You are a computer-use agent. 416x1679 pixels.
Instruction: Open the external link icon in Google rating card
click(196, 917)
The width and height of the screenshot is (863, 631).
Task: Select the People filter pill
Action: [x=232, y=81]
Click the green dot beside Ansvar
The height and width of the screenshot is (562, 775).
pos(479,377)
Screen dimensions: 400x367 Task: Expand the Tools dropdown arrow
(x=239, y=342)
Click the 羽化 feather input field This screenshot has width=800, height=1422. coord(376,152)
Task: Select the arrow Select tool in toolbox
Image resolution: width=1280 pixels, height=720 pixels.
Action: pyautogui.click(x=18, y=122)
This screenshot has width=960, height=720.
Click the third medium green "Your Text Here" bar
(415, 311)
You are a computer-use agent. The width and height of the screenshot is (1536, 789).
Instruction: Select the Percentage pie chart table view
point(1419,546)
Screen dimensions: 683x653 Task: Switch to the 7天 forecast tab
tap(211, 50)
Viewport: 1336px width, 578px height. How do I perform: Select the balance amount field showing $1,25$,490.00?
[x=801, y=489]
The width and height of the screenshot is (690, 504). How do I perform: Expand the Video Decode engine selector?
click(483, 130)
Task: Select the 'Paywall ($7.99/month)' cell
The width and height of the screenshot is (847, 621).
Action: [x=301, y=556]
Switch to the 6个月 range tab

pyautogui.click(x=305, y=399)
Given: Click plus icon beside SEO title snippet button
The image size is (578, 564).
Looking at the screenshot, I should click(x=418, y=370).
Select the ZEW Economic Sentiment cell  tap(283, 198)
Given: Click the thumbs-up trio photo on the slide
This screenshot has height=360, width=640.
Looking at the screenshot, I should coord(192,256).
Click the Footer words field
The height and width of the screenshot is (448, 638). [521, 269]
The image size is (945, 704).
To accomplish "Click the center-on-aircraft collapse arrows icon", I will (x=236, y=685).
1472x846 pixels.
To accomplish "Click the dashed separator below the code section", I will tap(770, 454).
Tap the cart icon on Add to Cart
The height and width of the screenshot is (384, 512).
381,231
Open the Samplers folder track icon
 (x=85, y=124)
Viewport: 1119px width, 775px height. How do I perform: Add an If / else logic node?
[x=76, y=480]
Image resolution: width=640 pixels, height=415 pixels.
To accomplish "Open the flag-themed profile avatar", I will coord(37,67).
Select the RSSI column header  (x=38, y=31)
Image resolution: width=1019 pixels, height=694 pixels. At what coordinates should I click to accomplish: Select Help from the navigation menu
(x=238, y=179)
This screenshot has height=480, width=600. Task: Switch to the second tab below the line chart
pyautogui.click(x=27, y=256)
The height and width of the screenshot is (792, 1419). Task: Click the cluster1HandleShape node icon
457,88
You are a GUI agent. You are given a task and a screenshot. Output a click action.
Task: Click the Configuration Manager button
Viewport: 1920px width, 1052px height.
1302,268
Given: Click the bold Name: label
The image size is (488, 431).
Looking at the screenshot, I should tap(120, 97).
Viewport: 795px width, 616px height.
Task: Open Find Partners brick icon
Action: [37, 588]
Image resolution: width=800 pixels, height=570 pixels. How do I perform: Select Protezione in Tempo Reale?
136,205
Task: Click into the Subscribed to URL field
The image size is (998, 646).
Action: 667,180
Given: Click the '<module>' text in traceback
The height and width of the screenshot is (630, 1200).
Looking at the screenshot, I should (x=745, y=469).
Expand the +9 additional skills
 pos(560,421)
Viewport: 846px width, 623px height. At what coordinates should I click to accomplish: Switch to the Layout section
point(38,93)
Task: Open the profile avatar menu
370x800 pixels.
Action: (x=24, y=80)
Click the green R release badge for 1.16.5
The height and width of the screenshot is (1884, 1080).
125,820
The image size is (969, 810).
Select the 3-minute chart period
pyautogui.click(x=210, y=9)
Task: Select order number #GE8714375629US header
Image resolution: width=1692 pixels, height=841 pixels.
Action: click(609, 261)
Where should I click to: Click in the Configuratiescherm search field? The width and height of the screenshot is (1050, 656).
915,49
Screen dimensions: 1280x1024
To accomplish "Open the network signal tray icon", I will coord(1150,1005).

.....

◆ EXERCISE ◆
Going through the entries above, show each line that contains "agent".

◆ SOLUTION TO THIS TASK ◆
You are a computer-use agent. 416x1679 pixels.
You are a computer-use agent. The width and height of the screenshot is (1536, 789).
You are a GUI agent. You are given a task and a screenshot. Output a click action.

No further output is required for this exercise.